**WORK TASK**
Given the records below, would you repeat exactly the lines that begin at the one containing "(686, 616). pos(250,75)" and end at the one containing "Click the arrow", inclusive?

**TASK DATA**
========================================================================

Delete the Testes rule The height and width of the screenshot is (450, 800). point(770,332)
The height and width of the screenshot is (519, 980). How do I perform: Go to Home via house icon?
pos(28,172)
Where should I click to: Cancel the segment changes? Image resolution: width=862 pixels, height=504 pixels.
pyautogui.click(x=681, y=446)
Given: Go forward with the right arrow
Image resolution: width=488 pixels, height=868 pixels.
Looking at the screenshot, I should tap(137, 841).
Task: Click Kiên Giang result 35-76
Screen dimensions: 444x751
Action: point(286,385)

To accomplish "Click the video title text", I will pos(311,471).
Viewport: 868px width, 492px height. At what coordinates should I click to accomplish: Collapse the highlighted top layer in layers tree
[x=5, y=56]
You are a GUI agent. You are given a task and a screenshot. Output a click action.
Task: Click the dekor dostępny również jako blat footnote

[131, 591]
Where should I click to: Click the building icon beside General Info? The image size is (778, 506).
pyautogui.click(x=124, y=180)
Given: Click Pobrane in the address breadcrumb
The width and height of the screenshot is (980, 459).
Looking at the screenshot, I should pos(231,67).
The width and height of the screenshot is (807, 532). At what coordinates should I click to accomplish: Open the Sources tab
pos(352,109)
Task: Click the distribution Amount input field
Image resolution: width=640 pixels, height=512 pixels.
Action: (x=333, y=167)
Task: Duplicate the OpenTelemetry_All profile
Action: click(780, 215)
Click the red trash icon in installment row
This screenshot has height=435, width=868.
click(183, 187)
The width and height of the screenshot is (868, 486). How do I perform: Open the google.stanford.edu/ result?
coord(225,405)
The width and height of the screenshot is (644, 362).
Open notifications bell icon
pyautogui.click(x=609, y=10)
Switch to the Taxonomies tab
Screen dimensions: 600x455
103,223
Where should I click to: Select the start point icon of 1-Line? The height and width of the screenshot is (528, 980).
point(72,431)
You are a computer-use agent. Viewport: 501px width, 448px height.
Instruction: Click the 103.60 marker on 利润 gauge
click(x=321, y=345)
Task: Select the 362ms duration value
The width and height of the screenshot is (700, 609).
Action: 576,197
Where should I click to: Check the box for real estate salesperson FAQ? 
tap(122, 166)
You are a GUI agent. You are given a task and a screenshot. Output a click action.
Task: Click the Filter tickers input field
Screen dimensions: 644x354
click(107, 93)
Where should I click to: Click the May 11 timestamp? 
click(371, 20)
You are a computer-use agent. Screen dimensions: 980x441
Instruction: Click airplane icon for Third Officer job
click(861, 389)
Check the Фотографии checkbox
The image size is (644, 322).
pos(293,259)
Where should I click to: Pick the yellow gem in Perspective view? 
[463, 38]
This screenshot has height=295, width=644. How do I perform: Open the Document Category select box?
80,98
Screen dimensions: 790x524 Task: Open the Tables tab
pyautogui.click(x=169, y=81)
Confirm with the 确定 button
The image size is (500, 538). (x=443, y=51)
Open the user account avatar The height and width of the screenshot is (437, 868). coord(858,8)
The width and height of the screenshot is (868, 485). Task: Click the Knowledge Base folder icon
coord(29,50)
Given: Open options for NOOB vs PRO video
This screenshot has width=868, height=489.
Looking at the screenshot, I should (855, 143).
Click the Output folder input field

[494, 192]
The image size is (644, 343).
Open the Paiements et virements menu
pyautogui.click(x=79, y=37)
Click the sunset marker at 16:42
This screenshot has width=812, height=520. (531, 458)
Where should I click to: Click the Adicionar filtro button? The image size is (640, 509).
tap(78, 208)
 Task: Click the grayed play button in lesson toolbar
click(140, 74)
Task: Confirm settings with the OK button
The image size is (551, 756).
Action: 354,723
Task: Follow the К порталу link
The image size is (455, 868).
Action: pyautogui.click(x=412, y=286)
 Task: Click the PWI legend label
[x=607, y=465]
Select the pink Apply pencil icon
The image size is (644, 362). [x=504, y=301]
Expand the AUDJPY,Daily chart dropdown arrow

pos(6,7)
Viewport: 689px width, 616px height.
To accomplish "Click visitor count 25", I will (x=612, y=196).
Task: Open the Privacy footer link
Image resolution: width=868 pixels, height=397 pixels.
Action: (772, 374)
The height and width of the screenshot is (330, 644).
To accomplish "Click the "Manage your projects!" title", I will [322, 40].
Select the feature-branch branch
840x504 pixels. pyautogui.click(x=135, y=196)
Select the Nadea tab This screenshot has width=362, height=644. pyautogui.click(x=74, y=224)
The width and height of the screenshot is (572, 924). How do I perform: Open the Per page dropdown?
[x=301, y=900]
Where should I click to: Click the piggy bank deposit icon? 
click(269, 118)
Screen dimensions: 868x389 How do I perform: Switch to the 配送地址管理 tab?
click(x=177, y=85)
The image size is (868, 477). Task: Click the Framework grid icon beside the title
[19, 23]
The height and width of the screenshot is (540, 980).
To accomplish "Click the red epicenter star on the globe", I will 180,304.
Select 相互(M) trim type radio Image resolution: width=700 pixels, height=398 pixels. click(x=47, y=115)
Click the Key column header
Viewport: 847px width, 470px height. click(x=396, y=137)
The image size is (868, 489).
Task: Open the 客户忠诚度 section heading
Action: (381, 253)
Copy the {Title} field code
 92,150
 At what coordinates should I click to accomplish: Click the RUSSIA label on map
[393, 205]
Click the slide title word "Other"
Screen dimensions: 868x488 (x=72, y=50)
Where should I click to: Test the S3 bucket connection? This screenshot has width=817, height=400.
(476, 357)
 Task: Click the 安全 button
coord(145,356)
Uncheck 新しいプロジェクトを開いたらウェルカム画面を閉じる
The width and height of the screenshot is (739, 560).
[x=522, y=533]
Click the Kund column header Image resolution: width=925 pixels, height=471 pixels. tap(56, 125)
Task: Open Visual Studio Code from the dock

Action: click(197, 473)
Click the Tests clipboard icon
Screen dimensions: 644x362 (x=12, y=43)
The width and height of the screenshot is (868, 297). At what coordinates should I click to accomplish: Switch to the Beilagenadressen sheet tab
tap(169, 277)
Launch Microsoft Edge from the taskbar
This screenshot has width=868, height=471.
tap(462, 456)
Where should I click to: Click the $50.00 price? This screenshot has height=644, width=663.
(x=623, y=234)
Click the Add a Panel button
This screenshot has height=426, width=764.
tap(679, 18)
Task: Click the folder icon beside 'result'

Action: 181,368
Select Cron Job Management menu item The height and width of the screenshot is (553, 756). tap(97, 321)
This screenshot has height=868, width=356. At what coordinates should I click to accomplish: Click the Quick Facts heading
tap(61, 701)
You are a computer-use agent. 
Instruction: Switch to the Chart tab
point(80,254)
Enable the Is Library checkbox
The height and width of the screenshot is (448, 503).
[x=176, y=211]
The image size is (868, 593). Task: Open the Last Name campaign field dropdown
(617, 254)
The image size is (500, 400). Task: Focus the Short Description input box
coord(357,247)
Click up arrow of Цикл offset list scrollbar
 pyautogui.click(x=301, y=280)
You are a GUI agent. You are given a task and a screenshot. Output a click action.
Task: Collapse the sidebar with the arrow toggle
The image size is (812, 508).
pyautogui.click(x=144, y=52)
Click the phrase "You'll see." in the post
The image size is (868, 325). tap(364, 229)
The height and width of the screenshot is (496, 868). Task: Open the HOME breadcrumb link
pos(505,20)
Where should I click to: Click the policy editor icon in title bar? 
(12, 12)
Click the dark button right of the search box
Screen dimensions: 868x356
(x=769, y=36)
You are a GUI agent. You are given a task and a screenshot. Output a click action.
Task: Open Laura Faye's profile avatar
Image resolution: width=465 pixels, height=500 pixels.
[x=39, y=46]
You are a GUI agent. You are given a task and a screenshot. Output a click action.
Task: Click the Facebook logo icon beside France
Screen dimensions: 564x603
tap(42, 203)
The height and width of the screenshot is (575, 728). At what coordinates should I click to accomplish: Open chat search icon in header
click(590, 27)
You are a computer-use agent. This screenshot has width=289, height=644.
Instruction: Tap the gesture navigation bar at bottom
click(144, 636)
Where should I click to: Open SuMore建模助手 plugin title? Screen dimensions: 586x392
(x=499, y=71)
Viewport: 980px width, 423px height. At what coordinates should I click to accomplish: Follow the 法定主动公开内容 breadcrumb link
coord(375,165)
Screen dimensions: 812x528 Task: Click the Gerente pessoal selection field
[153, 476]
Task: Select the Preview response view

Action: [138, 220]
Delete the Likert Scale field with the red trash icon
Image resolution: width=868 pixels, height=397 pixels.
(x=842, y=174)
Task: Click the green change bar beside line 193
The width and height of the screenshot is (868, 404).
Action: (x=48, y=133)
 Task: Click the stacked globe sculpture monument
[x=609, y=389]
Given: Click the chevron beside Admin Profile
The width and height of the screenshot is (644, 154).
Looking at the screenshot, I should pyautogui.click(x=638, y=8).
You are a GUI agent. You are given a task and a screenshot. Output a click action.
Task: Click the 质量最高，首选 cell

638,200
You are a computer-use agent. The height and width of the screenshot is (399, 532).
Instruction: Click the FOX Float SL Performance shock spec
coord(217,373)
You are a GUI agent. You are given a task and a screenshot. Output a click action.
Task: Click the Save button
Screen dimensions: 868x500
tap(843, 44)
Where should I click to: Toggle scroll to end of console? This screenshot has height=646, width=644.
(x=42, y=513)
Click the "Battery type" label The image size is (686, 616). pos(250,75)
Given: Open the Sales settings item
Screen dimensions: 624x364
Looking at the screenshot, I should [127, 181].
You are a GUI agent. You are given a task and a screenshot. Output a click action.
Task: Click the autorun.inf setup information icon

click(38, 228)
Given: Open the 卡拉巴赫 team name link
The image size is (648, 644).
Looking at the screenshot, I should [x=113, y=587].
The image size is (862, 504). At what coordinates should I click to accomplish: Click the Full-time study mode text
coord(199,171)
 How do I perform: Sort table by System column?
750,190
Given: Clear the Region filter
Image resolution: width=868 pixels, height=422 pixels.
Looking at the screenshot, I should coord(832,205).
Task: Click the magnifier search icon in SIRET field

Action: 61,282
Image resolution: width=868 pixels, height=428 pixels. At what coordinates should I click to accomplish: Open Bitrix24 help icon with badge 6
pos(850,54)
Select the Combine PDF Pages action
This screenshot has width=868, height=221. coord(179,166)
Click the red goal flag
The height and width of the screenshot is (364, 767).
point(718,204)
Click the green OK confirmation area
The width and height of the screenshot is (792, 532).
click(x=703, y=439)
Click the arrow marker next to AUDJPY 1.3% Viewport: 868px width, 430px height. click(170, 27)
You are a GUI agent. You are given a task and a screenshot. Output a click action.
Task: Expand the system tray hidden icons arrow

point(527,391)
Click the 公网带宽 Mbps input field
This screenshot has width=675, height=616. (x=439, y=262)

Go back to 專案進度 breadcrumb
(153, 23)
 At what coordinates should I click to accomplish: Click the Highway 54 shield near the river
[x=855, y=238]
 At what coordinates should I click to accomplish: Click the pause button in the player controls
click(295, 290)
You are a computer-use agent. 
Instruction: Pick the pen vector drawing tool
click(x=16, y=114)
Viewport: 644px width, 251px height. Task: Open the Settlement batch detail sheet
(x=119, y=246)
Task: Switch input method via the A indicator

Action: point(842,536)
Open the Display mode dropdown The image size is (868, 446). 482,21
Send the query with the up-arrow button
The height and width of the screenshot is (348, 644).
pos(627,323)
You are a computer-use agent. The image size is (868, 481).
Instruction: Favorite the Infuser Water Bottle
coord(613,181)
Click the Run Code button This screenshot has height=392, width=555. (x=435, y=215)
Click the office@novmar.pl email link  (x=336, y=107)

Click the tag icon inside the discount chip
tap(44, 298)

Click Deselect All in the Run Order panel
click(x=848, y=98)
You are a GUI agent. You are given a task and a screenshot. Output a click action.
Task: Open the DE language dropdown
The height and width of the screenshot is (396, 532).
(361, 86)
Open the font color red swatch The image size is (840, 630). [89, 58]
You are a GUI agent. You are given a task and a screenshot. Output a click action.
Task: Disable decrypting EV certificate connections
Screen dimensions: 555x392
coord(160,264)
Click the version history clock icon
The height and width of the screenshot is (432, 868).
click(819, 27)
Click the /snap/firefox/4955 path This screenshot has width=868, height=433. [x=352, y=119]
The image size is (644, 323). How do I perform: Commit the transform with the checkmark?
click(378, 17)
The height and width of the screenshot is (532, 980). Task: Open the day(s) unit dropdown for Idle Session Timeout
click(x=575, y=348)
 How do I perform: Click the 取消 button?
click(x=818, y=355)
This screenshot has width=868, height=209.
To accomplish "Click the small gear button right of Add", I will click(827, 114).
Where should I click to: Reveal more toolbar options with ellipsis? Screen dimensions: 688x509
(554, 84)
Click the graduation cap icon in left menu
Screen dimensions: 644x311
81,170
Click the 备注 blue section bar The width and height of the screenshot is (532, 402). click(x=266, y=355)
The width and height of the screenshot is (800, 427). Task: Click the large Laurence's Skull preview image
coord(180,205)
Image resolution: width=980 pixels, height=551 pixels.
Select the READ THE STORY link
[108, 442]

========================================================================

**ANSWER AREA**
Click the "Battery type" label The image size is (686, 616). pos(250,75)
Given: Open the Sales settings item
Screen dimensions: 624x364
Looking at the screenshot, I should [127, 181].
You are a GUI agent. You are given a task and a screenshot. Output a click action.
Task: Click the autorun.inf setup information icon

click(38, 228)
Given: Open the 卡拉巴赫 team name link
The image size is (648, 644).
Looking at the screenshot, I should [x=113, y=587].
The image size is (862, 504). At what coordinates should I click to accomplish: Click the Full-time study mode text
coord(199,171)
 How do I perform: Sort table by System column?
750,190
Given: Clear the Region filter
Image resolution: width=868 pixels, height=422 pixels.
Looking at the screenshot, I should coord(832,205).
Task: Click the magnifier search icon in SIRET field

Action: 61,282
Image resolution: width=868 pixels, height=428 pixels. At what coordinates should I click to accomplish: Open Bitrix24 help icon with badge 6
pos(850,54)
Select the Combine PDF Pages action
This screenshot has width=868, height=221. coord(179,166)
Click the red goal flag
The height and width of the screenshot is (364, 767).
point(718,204)
Click the green OK confirmation area
The width and height of the screenshot is (792, 532).
click(x=703, y=439)
Click the arrow marker next to AUDJPY 1.3% Viewport: 868px width, 430px height. click(170, 27)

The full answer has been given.